++++ DATA FOR REVIEW ++++

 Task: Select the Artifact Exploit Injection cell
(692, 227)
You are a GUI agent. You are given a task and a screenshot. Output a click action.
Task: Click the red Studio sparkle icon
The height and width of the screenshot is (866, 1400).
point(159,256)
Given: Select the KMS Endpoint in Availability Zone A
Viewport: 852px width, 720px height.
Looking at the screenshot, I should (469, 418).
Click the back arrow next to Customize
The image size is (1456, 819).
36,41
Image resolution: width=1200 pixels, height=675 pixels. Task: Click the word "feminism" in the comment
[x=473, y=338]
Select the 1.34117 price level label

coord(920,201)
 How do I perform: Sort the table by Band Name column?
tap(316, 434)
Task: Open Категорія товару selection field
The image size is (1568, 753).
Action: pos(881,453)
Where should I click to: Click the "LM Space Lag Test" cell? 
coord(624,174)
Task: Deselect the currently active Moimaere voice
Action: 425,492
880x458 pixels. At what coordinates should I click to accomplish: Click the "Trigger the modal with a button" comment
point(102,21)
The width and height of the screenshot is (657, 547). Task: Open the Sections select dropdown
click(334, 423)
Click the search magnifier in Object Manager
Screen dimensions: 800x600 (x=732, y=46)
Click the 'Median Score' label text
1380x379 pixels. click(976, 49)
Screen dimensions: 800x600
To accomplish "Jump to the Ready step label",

++++

WORK REQUIRED: Your reply should contain every entry, repeated exactly.

WRITTEN SOLUTION:
 Task: Select the Artifact Exploit Injection cell
(692, 227)
You are a GUI agent. You are given a task and a screenshot. Output a click action.
Task: Click the red Studio sparkle icon
The height and width of the screenshot is (866, 1400).
point(159,256)
Given: Select the KMS Endpoint in Availability Zone A
Viewport: 852px width, 720px height.
Looking at the screenshot, I should (469, 418).
Click the back arrow next to Customize
The image size is (1456, 819).
36,41
Image resolution: width=1200 pixels, height=675 pixels. Task: Click the word "feminism" in the comment
[x=473, y=338]
Select the 1.34117 price level label

coord(920,201)
 How do I perform: Sort the table by Band Name column?
tap(316, 434)
Task: Open Категорія товару selection field
The image size is (1568, 753).
Action: pos(881,453)
Where should I click to: Click the "LM Space Lag Test" cell? 
coord(624,174)
Task: Deselect the currently active Moimaere voice
Action: 425,492
880x458 pixels. At what coordinates should I click to accomplish: Click the "Trigger the modal with a button" comment
point(102,21)
The width and height of the screenshot is (657, 547). Task: Open the Sections select dropdown
click(334, 423)
Click the search magnifier in Object Manager
Screen dimensions: 800x600 (x=732, y=46)
Click the 'Median Score' label text
1380x379 pixels. click(976, 49)
Screen dimensions: 800x600
To accomplish "Jump to the Ready step label",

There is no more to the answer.